According to Tom Julian, director of strategic business at retail and merchandising consulting firm Doneger Group, the “lifestyle center” concept fits the bill for a wide range of consumers. “In warm weather or cold weather, these new village settings help to create a vacation spot for suburbia,” Julian said. “Many retail concepts are getting more varied and unique — here in NYC, the newest Urban Outfitters has a hair salon, music shop, Intelligensia coffee shop as well as vintage boutique and beauty department. The unique merchandise mix helps to entice a shopper who may be uninspired by the ‘cookie cutter’ or uniform store concepts found in most big malls.”

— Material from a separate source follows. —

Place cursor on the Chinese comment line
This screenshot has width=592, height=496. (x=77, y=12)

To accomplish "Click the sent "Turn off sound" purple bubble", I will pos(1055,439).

Blum is adamant that the future Fred Segal will not be a purveyor of SoCal cliches, à la Kitson. “I’m not interested in simply showcasing the L.A. look,” he said. “There’s a Zen expression I like to use. ‘Don’t try to follow in the footsteps of masters, seek what they sought.’ ”

Whether or not that search is a success remains to be seen. The first inkling will probably come when the first new Fred Segal lifestyle center opens in Tokyo next spring. Additional locations, both inside and outside the U.S., are in the works for late 2015 and 2016.

Michael Segal, Fred’s son and the family member who helped shepherd the Sandow deal to completion, declined to be interviewed but voiced, via email, his thoughts on the new stewards of the brand.

“I support their efforts,” he wrote. “My family and I love Fred Segal, and we are grateful that our name, which we nurtured for 50 years, is in strong and respectful hands.”